Updated: February 15th, 2022
How to apply Kinesiology tape so it actually works.

Remember learning how K-tape works? It’s super-stretchy nature and what that is best used for? (assistance over stability). When NOT to use kinesiology tape? And how it IS NOT A QUICK FIX OR PERMANENT SOLUTION TO A YOUR PROBLEMS?

Good! Now we head onto how to apply it, because yes, technique matters!

Firstly, check the brand you have bought, whilst most major brands are latex-free and hypoallergenic, you can never be too sure with allergens. And consult with a physical therapist who is trained in the proper application of kinesiology tape before trying to tackle it yourself.

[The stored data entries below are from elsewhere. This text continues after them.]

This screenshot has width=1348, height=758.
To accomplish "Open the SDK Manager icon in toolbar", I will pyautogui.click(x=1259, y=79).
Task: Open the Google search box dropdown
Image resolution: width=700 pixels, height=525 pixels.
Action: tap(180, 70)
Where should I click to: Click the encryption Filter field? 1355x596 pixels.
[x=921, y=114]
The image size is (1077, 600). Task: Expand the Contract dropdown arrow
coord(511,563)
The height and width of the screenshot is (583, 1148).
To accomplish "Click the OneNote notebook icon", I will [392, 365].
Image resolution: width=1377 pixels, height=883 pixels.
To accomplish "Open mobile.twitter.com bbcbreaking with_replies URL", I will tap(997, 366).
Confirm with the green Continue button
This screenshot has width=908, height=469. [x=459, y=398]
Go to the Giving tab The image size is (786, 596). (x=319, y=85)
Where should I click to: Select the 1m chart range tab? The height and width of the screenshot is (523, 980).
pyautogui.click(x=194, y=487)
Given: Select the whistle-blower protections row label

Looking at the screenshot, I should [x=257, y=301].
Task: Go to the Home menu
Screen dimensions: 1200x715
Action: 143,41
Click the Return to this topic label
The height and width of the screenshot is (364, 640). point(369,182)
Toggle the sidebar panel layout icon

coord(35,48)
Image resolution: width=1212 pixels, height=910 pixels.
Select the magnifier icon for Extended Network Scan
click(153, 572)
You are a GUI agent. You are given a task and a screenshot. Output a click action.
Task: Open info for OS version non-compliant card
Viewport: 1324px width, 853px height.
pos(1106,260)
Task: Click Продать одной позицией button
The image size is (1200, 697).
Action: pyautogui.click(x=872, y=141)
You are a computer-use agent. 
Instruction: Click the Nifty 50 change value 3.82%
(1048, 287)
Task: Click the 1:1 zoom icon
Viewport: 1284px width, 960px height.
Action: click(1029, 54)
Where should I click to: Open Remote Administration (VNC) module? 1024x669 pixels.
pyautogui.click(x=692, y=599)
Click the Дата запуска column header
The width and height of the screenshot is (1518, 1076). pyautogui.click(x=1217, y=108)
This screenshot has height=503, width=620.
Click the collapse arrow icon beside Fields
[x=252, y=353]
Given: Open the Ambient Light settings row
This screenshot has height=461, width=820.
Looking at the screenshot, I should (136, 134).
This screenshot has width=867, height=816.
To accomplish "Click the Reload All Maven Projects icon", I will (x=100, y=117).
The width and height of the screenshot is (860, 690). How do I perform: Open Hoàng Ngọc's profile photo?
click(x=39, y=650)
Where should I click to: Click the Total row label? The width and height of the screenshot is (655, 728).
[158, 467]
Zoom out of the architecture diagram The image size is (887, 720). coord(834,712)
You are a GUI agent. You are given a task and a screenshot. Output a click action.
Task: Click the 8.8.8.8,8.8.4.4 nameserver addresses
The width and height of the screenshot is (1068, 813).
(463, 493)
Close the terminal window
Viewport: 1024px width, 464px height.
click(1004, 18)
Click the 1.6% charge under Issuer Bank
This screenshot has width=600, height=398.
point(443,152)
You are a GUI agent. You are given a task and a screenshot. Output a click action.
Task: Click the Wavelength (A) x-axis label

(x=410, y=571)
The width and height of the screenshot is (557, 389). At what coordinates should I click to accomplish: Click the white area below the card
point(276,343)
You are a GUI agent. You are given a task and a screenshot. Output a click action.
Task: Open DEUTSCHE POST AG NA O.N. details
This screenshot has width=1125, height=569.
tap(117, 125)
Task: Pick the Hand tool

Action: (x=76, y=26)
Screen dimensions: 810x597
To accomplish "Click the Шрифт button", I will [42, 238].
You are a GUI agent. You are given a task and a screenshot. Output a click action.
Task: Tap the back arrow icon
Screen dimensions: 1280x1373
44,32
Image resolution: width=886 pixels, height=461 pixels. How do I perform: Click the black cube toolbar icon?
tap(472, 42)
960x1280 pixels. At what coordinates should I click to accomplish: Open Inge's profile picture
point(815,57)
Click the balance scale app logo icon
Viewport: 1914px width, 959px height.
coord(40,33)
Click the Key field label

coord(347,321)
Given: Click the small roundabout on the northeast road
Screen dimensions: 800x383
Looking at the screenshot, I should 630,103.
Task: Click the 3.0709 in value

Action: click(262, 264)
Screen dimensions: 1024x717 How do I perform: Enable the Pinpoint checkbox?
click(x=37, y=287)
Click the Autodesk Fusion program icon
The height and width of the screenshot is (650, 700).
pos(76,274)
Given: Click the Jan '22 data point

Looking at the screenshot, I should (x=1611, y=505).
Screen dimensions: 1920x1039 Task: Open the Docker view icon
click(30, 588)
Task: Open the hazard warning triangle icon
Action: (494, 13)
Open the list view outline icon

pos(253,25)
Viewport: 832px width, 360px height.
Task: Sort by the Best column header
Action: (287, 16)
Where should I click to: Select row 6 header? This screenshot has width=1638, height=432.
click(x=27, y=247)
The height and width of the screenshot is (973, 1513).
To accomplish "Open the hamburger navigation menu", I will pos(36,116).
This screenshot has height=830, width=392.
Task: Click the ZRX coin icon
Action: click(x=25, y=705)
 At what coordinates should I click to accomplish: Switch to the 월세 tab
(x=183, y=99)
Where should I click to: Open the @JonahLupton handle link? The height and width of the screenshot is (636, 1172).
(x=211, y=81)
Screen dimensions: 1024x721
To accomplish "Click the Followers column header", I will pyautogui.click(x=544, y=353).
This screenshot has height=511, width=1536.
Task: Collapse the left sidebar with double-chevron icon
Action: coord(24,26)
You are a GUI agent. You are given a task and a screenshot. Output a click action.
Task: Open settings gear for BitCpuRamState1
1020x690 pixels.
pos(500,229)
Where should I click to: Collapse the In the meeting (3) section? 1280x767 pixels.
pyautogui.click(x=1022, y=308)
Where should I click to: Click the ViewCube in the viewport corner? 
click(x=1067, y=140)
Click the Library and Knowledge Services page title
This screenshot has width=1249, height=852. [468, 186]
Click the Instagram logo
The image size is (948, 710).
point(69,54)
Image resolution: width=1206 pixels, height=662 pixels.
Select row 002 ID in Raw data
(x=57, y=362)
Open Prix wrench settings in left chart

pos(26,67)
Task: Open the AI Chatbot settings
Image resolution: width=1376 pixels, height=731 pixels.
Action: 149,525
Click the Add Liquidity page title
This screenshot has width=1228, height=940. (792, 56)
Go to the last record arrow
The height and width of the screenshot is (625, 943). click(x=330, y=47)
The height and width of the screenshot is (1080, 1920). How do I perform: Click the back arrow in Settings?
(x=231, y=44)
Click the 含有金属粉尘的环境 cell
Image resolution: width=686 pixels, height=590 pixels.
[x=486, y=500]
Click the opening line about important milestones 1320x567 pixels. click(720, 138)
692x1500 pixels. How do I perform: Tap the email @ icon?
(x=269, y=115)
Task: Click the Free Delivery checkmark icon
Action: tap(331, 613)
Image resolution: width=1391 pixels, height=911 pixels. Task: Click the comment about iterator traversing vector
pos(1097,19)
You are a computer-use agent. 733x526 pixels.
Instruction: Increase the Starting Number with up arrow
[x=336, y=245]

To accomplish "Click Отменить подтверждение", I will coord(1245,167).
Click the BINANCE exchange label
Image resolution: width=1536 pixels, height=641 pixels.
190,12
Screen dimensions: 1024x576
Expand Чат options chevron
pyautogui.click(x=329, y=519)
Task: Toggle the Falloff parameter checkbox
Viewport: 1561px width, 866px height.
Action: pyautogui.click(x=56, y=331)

Ultimately there are so many different ways to apply the tape that will differ from person to person, injury to injury, goal to goal. So best to seek someone out for specific advice on you and your body. But should you need a little reminder here we go:

K tape application

Before you apply the tape, take these steps:

  • Clean and DRY the areas first. If you have applied moisturisers, lotions, oils or wax from manual work, this prevents the tape from sticking. Similarly, if you are out mid-run ad sweaty; dry the area before applying).
  • Optional: apply adhesive spray – I used this for athletes enduring a contact sport (so might get ripped off) or long distances such as a marathon where excessive sweat can affect the tape.
  • Remove hair – okay if you have fine hair, but excessive leg hair for example can stop the tape from getting a grip on the skin (and be painful for you, especially when removing the tape, Ouchy!)
  • Measure the area you want to tape – remember its stretchy qualities! 4-5 squares are enough for ‘usual’ muscles such a calf, hamstrings, quads on average size person.
  • Cut the edges rounded – Sharp cornered edges are likely to be snagged on clothing and pull away easier rounded ensures tape adhesive longevity.

Video: golden rules of K-tape

Cutting ktape

Now onto the general application of kinesiology tape:

  • From the strip, keep the paper over the glue but tear away the top and bottom inch. They are your ANCHORs, to hold the tape in place.
  • Remove the tape from an anchor and apply it with ZERO stretche on the insertion area of the targeted muscle.
  • Rub the anchor with the slippy side of the paper to activate the adhesive.
  • Keep fingers on the anchor and apply a stretch to the tape – the paper will come off as you stretch it, so just keep it out of the way as you go. For most applications your want 75% stretch. To find this, simply stretch the tape as far as it will go and then ease off about 25%.
  • At 75% stretch you lower the tape to the skin and smooth over with your hand that was holding down the anchor – You do not want ridges or bubbles in the k-tape.
  • Apply the top anchor exactly how to did the first, ZERO stretch.
  • Vigorously rub the whole tape with the slippy side of the paper (it won’t pull at the tape like your hand might) for about 20-30 seconds to activate the adhesive glue.
  • How to apply K-tape videos:
    KT tape
    Rock tape

Stretch ktape to 75%

Tape is on, run or rehabilitation session complete, and now it’s time to remove the tape:

Remember the adhesive glue will last several workout sessions and showers so there is no harm in leaving it on until it starts to come off by itself. However it might need a little hand to get off without any pain or breaking skin, here’s how:

  • Apply oil over the tape to loosen its grip on the skin (any massage oil, baby oil or lotions will work).
  • Remove it slowly, don’t rip it off.
  • Press down on your skin to separate it from the tape.
  • Pull the tape back against itself.
  • If your skin is damaged or irritated don’t re-apply the tape, seek medical advice.
  • Tape removal videos:
    Strength tape
    KT tape

Removing ktape

How to wean yourself off the tape?

I mention a lot that this tape, any tape for that matter is NOT a quick fix or permanent solution, and becoming reliant on it is a cause for concern. So how do you ‘come off’ kinesiology tape reliance?

It’s easy to become reliant, after completing your injury rehabilitation, mentally you may feel unsafe without it (don’t worry, I’ve been there too) so training your mind and body to trust the fact: the tape is gone for good reason, because you are strong enough now, some tips on how you can start to wean yourself off it:

  • General application is 75% stretch, so lessen the stretch over time. Down to 50%, 25% until you can exercise without the tape needing a stretch at all.
  • Don’t apply it for shorter runs or workouts. Trust you can get by.
  • Continue with rehabilitation exercises such as balancing, single-leg work – it’s key to confidence.
  • Instead of applying it before your long run, take pre-cuts with you should you need to apply it mid-run for pain.